No lo entendía, y ello no sólo la turbaba, sino que la trastornaba profundamente.

– Porque, ¿sabes, Fanny?, me gusta mucho.

Le gustaba cada vez más. Bueno, hoy se me ofrece una excelente ocasión, pensaba, mientras se perfumaba, después del baño. Unas gotas más de perfume; un poco más. Una ocasión excelente. Su buen humor se vertió en una canción:

Abrázame hasta embriagarme de amor, bésame hasta dejarme en coma; abrázame, amor, arrímate a mí; el amor es tan bueno como el soma.

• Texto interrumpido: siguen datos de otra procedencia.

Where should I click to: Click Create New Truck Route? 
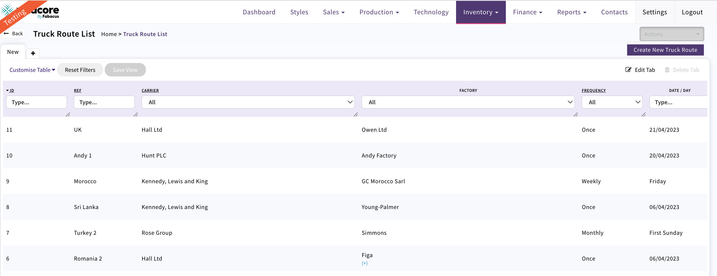(665, 50)
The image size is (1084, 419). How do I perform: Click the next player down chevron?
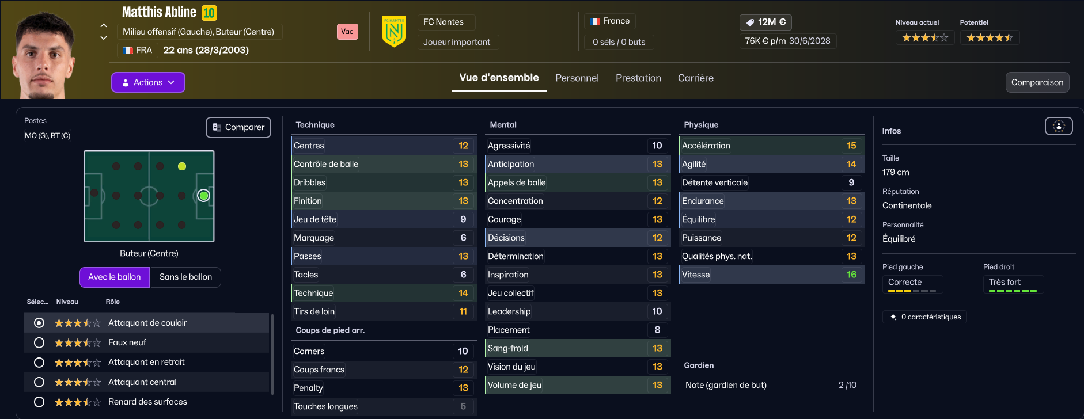pyautogui.click(x=104, y=38)
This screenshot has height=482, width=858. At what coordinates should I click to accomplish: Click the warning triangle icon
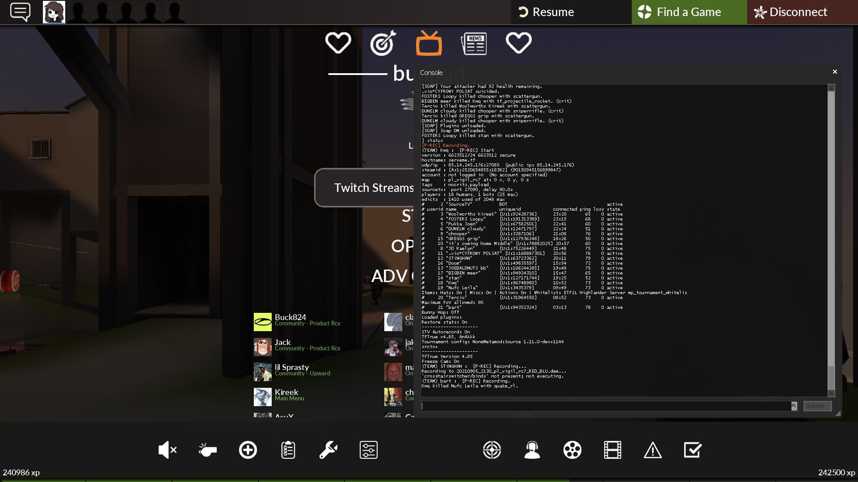pos(652,450)
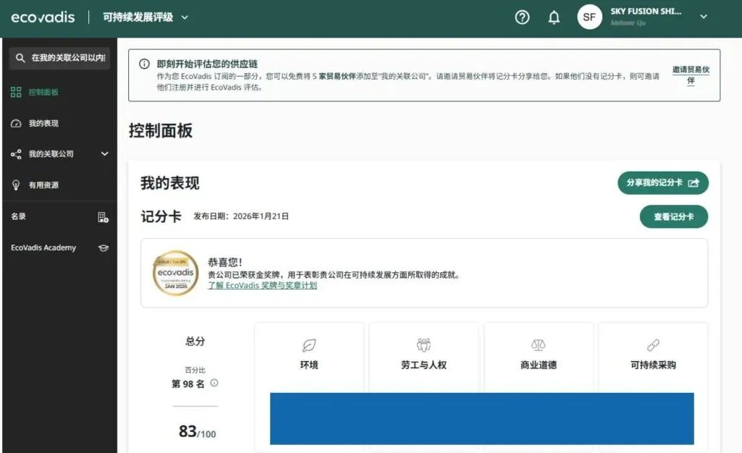
Task: Click the EcoVadis gold medal badge
Action: tap(175, 274)
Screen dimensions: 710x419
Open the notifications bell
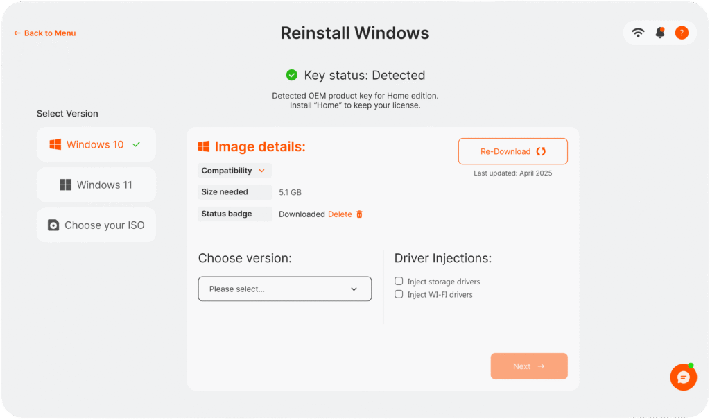click(660, 33)
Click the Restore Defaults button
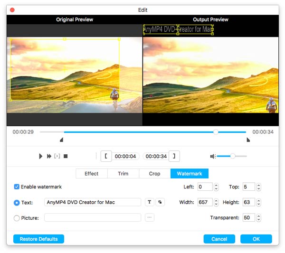 [x=38, y=239]
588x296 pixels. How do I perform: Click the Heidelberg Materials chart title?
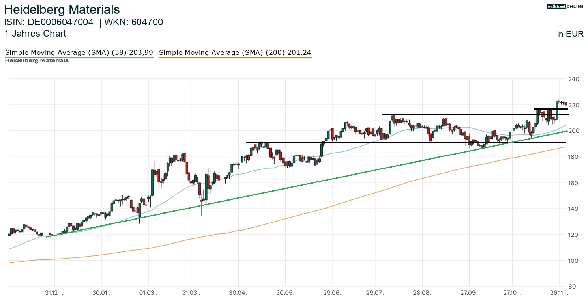pos(62,9)
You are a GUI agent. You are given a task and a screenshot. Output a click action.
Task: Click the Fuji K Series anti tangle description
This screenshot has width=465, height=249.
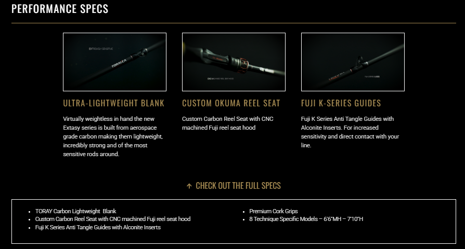tap(350, 132)
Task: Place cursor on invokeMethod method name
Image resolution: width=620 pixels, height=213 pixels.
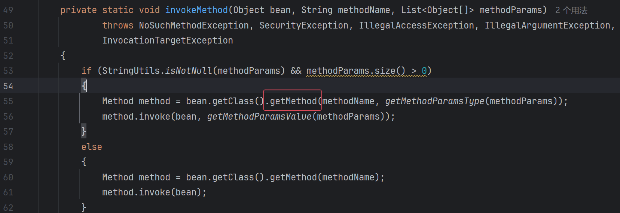Action: pos(196,10)

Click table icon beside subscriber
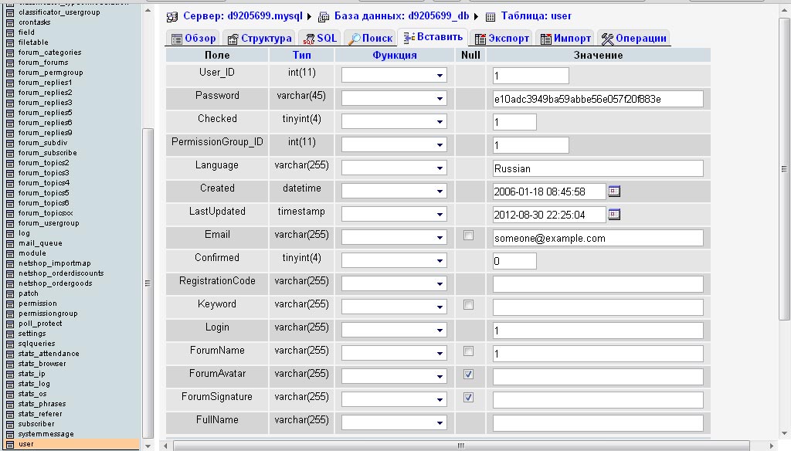coord(9,424)
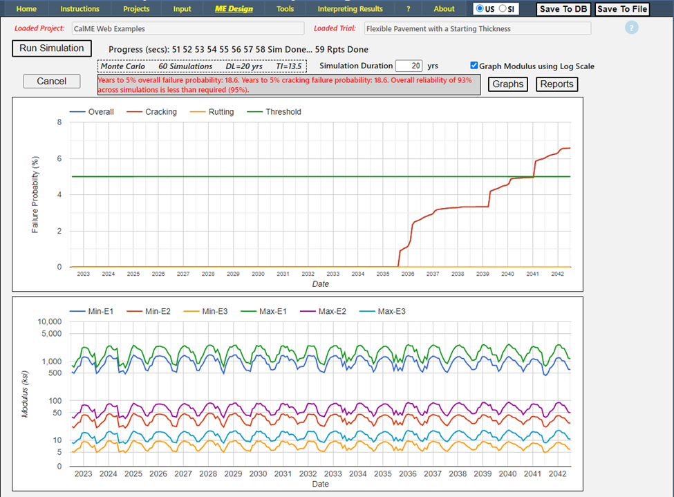Click the Simulation Duration years field
674x497 pixels.
(409, 66)
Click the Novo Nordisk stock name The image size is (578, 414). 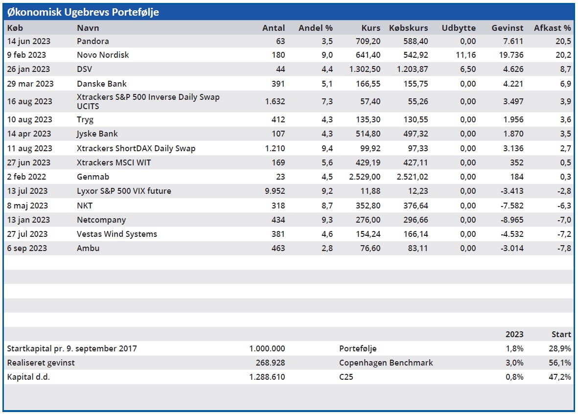(103, 55)
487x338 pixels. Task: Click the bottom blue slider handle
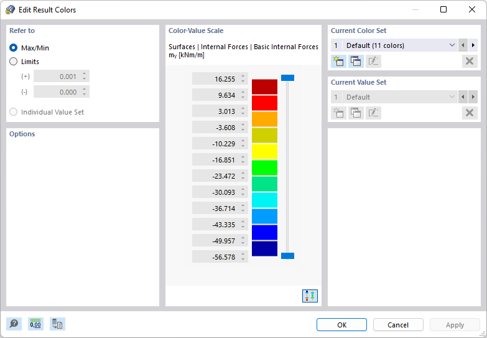pyautogui.click(x=287, y=256)
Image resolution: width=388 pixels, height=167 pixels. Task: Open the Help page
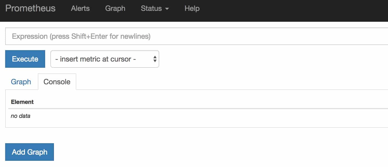click(x=192, y=8)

Arrellanados en sus butacas neumáticas, Lenina y el Salvaje, olían y escuchaban. Hasta que llegó el momento de ver y palpar también.

Las luces se apagaron; y en las tinieblas surgieron unas letras llameantes, sólidas, que parecían flotar en el aire. Tres semanas en helicóptero. Un film sensible, supercantado, hablado sintéticamente, en color y estereoscópico, con acompañamiento sincronizado de órgano de perfumes.

– Agarra esos pomos metálicos de los brazos de tu butaca -susurró Lenina-. De lo contrario no notarás los efectos táctiles.

El salvaje obedeció sus instrucciones.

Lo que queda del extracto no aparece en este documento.